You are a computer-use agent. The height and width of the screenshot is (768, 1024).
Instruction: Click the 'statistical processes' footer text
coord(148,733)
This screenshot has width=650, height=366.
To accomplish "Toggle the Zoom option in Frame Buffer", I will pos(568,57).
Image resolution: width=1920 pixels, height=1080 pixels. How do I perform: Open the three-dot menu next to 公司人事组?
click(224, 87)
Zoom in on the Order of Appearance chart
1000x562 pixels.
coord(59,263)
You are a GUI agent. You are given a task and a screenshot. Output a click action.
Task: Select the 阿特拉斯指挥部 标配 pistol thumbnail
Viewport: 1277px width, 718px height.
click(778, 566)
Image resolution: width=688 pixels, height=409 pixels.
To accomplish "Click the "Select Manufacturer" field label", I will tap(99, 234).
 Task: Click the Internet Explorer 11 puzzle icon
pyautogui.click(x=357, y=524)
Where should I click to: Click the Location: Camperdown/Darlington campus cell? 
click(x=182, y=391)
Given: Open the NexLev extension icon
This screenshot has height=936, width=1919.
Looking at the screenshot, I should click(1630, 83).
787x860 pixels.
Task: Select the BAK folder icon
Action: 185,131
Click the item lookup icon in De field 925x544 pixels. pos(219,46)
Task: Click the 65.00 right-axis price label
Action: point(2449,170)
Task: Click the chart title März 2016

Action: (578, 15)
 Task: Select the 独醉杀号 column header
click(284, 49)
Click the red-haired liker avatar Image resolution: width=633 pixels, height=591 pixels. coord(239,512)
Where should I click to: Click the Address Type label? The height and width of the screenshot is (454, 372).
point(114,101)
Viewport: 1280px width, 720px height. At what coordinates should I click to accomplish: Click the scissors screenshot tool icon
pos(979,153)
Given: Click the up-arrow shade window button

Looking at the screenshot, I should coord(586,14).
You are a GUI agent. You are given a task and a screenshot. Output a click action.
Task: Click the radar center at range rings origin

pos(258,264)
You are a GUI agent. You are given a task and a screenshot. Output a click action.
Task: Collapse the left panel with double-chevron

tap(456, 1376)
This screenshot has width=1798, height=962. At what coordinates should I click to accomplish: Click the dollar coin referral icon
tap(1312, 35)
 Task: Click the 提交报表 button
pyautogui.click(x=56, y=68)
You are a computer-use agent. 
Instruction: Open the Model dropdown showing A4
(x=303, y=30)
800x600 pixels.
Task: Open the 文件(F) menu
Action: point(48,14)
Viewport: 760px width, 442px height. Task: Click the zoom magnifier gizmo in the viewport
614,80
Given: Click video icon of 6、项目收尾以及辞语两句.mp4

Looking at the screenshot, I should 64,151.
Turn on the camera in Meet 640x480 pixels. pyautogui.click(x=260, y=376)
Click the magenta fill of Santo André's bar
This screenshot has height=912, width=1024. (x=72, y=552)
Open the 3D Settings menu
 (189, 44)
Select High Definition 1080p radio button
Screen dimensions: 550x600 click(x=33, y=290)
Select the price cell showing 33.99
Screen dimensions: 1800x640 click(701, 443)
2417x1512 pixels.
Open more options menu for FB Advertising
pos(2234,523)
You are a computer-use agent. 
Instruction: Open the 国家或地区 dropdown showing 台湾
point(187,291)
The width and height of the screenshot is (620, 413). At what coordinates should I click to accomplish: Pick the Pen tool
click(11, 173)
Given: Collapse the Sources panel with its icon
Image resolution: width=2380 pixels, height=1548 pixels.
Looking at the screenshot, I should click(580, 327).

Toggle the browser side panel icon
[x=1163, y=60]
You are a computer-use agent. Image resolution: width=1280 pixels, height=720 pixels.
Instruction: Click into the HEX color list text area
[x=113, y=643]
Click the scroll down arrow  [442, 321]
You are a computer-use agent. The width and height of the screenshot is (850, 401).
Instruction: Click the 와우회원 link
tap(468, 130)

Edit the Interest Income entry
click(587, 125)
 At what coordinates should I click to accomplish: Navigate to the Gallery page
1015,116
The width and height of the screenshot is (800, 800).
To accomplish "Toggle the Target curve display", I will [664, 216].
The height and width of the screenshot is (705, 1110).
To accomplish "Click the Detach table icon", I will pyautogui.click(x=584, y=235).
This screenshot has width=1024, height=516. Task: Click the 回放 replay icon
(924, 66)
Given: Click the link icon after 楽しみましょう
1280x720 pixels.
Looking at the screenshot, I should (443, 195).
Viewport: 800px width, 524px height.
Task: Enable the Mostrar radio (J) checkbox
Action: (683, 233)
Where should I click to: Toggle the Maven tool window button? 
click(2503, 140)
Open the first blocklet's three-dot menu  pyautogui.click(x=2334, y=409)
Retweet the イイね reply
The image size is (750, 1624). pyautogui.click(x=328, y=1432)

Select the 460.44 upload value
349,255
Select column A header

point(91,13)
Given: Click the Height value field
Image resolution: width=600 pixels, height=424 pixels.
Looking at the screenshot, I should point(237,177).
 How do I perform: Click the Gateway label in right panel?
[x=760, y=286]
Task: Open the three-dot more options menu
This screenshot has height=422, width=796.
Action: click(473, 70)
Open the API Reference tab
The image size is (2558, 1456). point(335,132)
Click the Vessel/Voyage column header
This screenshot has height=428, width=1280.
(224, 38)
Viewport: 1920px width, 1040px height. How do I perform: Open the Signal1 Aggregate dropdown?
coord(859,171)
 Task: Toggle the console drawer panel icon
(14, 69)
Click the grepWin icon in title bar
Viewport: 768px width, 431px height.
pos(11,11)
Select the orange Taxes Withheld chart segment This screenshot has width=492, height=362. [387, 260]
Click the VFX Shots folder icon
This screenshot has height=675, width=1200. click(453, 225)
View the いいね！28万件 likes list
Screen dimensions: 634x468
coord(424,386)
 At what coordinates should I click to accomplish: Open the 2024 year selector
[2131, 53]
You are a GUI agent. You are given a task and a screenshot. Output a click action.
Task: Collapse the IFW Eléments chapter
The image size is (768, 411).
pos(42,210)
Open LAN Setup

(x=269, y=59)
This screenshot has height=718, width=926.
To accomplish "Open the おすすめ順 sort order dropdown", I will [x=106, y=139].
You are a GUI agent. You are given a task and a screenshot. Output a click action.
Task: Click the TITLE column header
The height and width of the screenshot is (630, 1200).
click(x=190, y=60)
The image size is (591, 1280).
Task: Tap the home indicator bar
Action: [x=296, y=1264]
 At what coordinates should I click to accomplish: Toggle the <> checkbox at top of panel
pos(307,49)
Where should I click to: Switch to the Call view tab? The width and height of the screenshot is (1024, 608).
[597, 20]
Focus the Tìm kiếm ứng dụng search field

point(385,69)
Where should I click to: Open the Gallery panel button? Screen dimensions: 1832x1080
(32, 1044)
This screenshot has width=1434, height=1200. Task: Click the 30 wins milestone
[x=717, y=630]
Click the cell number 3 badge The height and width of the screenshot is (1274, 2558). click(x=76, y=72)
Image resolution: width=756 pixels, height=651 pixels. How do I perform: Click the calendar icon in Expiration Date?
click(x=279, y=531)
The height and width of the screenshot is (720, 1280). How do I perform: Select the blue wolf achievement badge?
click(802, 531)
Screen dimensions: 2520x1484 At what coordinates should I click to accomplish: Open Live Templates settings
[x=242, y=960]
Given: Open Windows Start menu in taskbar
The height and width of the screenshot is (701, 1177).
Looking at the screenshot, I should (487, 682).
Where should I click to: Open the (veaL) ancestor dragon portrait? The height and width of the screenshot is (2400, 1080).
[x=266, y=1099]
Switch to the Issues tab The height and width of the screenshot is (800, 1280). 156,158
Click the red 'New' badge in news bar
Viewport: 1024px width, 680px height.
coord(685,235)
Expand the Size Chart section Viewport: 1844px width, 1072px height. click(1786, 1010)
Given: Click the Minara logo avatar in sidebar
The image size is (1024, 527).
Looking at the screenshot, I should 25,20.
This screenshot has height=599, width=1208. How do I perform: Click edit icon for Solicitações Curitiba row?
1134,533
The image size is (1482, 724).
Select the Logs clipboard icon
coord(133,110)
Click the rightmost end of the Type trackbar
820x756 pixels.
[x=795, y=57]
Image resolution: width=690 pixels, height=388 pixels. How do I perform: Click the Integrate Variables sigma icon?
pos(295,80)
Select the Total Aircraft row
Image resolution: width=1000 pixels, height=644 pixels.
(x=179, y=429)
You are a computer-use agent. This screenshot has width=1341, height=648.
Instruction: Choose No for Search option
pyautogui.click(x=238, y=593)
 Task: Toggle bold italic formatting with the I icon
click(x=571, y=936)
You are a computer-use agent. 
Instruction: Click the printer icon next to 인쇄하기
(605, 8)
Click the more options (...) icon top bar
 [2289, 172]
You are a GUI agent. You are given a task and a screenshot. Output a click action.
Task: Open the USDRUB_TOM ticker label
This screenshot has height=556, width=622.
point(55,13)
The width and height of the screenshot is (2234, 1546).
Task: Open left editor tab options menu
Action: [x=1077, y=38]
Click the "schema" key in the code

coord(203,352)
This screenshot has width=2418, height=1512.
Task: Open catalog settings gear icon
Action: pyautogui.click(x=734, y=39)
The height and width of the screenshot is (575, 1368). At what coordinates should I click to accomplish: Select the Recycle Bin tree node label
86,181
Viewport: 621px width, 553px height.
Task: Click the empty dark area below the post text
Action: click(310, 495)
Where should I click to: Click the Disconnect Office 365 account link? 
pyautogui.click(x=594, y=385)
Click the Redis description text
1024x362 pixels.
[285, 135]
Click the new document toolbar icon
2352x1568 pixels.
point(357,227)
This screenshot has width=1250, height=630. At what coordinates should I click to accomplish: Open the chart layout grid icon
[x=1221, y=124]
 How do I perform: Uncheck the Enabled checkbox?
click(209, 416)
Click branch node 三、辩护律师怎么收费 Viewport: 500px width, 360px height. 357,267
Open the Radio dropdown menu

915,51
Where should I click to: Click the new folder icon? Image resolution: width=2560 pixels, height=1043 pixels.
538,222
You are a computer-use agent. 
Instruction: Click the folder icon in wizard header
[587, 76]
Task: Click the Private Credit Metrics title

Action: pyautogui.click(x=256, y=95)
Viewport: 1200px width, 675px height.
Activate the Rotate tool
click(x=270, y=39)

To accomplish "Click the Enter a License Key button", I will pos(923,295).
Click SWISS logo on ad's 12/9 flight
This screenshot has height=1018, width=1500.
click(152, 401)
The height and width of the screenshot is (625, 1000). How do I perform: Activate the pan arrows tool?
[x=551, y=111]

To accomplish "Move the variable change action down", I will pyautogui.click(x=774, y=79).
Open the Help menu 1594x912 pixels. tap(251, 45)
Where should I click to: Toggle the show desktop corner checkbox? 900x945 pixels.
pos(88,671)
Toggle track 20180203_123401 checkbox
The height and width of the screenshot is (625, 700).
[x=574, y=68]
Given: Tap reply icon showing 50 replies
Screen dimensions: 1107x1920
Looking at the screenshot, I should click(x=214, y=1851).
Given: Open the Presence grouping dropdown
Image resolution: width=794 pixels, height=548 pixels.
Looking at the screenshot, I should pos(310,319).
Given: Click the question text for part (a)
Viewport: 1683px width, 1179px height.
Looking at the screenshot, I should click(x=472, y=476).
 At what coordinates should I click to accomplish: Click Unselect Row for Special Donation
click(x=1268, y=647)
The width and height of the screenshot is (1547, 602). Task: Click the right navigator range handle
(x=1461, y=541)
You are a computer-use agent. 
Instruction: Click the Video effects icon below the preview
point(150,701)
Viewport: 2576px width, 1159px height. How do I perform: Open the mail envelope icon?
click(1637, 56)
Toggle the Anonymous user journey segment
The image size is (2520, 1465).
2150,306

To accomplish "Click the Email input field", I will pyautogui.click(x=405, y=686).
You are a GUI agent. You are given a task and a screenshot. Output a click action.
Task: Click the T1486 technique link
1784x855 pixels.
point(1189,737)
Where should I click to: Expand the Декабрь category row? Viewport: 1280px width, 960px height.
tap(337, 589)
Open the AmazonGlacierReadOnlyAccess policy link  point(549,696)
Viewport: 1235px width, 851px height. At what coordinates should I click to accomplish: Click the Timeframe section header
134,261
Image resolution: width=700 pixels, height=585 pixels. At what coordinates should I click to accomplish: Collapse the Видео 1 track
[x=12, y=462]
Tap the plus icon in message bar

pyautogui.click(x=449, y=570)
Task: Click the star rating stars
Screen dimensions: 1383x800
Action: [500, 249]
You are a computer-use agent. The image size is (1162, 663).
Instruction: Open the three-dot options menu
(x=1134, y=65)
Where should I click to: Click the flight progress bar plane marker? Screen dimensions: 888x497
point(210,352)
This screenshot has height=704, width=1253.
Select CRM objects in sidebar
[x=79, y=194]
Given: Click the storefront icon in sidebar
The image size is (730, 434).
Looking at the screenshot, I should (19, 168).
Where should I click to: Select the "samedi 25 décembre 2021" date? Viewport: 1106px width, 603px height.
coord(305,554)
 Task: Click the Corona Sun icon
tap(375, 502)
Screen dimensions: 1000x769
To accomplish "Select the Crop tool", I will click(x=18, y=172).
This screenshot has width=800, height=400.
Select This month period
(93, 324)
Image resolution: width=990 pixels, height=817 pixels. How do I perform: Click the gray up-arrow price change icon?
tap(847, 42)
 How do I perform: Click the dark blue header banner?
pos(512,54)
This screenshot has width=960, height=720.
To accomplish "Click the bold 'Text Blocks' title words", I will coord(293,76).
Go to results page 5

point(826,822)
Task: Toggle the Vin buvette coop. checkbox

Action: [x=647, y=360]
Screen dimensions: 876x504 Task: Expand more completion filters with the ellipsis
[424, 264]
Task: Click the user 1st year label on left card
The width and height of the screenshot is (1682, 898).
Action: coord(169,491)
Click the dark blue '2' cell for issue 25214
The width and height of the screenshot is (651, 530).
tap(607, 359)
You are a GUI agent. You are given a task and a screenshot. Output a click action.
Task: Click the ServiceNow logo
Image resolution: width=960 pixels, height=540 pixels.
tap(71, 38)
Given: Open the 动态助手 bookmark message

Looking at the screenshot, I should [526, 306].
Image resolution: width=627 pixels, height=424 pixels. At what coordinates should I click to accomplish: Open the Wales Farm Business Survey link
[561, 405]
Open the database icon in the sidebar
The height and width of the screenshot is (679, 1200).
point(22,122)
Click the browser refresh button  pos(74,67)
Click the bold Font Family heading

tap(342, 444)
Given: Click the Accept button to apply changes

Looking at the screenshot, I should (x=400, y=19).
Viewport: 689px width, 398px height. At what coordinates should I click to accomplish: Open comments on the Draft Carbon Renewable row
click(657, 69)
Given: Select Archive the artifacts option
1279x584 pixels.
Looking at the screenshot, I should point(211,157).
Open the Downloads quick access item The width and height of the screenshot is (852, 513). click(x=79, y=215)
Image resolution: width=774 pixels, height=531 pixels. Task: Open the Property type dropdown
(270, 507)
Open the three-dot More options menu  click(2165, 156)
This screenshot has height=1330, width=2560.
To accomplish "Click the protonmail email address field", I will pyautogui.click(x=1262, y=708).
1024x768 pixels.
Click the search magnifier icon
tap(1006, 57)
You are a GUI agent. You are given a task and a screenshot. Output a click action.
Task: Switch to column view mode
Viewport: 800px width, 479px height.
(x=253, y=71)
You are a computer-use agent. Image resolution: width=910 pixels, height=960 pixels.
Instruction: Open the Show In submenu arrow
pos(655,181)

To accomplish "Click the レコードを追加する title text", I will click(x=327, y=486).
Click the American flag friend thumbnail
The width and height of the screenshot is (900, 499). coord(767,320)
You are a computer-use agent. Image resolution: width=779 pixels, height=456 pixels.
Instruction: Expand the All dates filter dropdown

▶ **Exercise requirements**: Write out the lines of the listing above, starting at its first line and ending at the line that contains "coord(59,263)".

▶ **Answer to the task**:
You are a computer-use agent. The height and width of the screenshot is (768, 1024).
Instruction: Click the 'statistical processes' footer text
coord(148,733)
This screenshot has width=650, height=366.
To accomplish "Toggle the Zoom option in Frame Buffer", I will pos(568,57).
Image resolution: width=1920 pixels, height=1080 pixels. How do I perform: Open the three-dot menu next to 公司人事组?
click(224, 87)
Zoom in on the Order of Appearance chart
1000x562 pixels.
coord(59,263)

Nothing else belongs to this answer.